Onlar, insanların orduda disipline edildiği gibi herkesin disiplin altına alınmasını istiyorlar. Sana emrediliyor ve sen neden olduğunu sormadan yapmak zorundasın. Bu öğrenmenin yolu değil! Ve ta en başından beridir onlar insanların zihnine hikayeler yerleştirdiler; örneğin işlenen ilk günah itaat etmemekti. Adem ve Havva cennetten itaat etmedikleri için kovuldular.

Ben buna binlerce farklı açıdan baktım ama Adem ve Havva'nın günah ya da suç işlemiş olduğunu göremiyorum. Onlar sadece keşif yapıyorlardı. Bir bahçedesin ve meyveleri ve çiçekleri, neyin yenilebilir neyin yenilemez olduğunu keşfetmeye başlıyorsun.

Ve onlara iki ağacı yasakladığı için bunun sorumlusu Tanrı'dır. Ağaçları gösterdi ve; "Bu iki ağaca yaklaşmamalısınız. Biri bilgelik ağacı ve diğeri de ölümsüzlük ağacı." Bir düşün Adem ve Havva olsaydın; Tanrı seni bu iki ağaca gitmek için kışkırtıyor olmaz mıydı? Ve bu iki ağaç bilgelik ve ölümsüzlük ağaçlarıydı; Tanrı niçin bunlara karşı olsun? Eğer o gerçek bir baba olsaydı seni sevseydi onları gösterip şöyle derdi: “Bu zehirli bir ağaç ondan yeme. Ya da "Bu ölüm ağacıdır; ondan bir şey yersen öleceksin." Ama bu iki ağaç gayet iyidir! İstediğin kadar yiyebilirsin çünkü bilge olmak ve sonsuz bir hayatının olması kesinlikle doğrudur.

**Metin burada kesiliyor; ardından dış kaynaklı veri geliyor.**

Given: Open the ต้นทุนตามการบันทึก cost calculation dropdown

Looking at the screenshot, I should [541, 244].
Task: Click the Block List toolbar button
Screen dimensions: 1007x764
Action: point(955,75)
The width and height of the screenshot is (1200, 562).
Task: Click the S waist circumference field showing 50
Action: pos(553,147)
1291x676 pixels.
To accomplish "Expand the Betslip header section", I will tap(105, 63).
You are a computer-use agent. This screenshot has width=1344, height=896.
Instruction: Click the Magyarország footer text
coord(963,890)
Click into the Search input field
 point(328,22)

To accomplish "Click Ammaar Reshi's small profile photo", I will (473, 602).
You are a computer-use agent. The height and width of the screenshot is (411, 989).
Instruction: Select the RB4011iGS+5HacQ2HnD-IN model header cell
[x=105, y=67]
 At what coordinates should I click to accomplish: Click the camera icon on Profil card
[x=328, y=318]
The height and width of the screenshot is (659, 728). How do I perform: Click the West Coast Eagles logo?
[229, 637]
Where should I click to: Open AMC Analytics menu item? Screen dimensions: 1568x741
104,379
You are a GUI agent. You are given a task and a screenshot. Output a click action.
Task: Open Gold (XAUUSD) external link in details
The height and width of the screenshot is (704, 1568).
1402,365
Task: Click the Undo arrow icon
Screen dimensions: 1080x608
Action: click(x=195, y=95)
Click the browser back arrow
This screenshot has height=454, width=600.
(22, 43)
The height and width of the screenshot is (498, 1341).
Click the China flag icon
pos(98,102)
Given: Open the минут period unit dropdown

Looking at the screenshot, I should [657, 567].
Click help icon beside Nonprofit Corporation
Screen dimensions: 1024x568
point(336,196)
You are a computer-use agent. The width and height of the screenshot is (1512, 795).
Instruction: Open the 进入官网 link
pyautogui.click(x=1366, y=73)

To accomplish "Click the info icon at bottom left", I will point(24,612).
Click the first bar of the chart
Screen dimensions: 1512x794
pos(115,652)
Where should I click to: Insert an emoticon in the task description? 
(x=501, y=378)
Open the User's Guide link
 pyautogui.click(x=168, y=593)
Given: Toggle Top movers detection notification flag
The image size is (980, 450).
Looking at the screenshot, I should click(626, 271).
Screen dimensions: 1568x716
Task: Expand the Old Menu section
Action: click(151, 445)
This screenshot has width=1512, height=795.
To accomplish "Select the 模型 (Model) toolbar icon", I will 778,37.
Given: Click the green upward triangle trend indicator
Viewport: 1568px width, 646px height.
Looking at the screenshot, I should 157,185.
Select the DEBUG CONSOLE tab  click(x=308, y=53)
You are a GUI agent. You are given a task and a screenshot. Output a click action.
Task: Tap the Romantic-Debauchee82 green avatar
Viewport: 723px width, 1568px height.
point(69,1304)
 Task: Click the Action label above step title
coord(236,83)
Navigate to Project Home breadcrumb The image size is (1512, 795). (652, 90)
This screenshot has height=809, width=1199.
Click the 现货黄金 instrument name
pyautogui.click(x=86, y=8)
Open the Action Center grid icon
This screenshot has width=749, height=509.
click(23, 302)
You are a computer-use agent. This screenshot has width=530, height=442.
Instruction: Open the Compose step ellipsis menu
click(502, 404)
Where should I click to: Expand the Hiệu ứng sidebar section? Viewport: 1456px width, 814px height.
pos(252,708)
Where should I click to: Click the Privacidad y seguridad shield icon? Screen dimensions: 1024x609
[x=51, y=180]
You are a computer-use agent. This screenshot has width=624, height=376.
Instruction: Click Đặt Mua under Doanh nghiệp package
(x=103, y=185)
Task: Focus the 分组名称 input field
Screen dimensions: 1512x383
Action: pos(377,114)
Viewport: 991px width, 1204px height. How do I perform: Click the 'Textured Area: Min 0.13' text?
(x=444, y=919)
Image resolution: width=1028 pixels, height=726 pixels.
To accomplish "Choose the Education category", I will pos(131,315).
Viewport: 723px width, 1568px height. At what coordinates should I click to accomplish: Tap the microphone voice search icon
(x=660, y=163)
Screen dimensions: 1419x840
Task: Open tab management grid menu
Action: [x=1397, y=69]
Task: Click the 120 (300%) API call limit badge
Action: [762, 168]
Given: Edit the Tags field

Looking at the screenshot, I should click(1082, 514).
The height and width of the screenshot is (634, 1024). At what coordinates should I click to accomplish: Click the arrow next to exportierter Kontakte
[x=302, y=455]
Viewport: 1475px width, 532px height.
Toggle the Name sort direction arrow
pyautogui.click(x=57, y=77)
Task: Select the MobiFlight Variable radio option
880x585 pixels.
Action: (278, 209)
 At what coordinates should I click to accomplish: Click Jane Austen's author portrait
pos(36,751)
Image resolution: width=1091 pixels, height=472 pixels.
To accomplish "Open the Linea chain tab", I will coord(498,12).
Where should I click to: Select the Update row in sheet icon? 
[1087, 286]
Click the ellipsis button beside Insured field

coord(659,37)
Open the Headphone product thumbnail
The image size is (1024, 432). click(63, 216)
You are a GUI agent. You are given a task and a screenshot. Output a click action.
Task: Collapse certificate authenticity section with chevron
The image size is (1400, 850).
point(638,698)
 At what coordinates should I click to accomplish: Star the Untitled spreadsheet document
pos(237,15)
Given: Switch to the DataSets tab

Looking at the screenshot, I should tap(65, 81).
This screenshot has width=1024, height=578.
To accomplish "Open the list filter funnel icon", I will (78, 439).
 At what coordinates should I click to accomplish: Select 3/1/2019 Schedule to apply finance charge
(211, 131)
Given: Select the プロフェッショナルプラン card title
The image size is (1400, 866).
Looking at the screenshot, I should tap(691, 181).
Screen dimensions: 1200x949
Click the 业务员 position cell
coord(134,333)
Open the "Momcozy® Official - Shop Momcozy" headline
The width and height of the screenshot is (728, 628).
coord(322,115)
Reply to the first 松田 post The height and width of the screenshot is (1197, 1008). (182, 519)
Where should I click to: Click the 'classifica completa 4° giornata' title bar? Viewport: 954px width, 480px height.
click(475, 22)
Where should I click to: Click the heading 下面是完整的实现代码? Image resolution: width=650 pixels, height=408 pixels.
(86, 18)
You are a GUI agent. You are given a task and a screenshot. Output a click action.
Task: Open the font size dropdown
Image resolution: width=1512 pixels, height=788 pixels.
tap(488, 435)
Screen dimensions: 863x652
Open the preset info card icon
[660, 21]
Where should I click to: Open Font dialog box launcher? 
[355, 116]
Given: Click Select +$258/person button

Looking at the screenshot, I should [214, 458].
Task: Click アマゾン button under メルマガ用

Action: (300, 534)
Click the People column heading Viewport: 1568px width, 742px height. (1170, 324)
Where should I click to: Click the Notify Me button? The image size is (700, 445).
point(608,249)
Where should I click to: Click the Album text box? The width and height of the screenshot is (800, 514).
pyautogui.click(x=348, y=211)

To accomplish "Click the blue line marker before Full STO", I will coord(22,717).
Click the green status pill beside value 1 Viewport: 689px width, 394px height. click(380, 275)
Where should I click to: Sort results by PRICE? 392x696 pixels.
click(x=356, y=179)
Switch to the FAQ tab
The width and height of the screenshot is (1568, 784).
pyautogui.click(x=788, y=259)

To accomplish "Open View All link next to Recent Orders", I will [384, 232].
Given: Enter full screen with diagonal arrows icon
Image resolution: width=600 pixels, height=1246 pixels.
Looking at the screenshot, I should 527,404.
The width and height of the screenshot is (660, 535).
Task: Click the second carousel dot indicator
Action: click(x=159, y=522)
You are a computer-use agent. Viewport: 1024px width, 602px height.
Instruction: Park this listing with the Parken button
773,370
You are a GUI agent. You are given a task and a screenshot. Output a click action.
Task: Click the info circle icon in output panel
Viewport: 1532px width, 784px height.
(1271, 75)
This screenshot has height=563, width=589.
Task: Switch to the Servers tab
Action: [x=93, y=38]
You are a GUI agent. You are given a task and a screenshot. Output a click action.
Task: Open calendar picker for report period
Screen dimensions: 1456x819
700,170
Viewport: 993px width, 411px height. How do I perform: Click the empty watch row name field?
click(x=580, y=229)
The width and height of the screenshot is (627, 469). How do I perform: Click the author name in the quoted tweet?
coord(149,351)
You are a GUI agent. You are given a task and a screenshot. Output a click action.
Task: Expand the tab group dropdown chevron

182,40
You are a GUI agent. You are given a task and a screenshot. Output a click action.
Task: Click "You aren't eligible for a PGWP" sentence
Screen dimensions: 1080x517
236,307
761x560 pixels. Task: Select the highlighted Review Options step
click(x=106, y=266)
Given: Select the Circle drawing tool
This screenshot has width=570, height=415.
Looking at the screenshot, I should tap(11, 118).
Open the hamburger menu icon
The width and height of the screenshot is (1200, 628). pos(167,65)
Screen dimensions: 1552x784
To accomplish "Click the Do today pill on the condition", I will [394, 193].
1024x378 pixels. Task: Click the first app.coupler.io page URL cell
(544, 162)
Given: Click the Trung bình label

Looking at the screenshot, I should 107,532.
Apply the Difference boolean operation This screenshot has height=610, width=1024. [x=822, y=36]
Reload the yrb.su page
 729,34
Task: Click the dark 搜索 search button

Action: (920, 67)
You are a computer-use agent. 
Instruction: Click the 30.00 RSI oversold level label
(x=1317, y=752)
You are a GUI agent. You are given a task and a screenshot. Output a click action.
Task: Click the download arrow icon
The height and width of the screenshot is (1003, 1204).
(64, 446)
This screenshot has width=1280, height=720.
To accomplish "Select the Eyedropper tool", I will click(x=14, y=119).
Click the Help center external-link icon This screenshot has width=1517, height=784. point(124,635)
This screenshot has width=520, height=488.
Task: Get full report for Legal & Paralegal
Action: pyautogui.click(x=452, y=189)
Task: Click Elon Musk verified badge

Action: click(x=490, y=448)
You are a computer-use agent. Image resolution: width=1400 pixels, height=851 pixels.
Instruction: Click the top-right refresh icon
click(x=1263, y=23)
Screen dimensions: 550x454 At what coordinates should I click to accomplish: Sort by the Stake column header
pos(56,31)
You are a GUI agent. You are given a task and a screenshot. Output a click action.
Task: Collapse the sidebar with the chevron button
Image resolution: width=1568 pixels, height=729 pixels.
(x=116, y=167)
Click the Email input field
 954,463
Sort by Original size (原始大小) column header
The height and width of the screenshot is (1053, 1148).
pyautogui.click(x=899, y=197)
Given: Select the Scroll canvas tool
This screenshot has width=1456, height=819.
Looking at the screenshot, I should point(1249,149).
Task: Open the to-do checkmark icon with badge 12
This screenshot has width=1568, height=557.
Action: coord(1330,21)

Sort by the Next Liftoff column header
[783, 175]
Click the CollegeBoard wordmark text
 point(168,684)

Her baba çocuklarının bilge ve sonsuz hayata sahip olmasını ister. Bu baba sevgisiz kesinlikle sevgisizmiş gibi gözüküyor. Sadece sevgisiz de değil, şeytanın Havva'ya söylediği gibi, "O sizi bu iki ağaçtan alıkoydu. Nedenini biliyor musun? Nedeni, şayet bu iki ağaçtan yerseniz onunla eşit olacaksınız ve o kıskançtır. O sizin ilahi olmanızı istemez. O sizin Tanrı olmanızı, bilgelikle dolu ve ölümsüz olmanızı istemez.”

Ben şeytanın iddiasında yanlış bir şey görmüyorum. O kesinlikle doğrudur. Aslında o insanlığın ilk hamisidir. O olmadan büyük ihtimalle insanlık olmayacaktı: Gautam Buda, Kabir, İsa, Zerdüşt, Lao Tzu olmayacaktı... yalnızca danalar ve eşekler hepsi ot yiyor ve devamlı geviş getiriyor. Ve Tanrı çocukları son derece itaatkâr diye çok mutlu olacaktı.

Ancak bu itaat zehirdir saf zehir. Şeytan dünyadaki ilk devrimci ve evrim, bilgelik, ölümsüzlük kavramlarını düşünen ilk insan sayılmalıdır.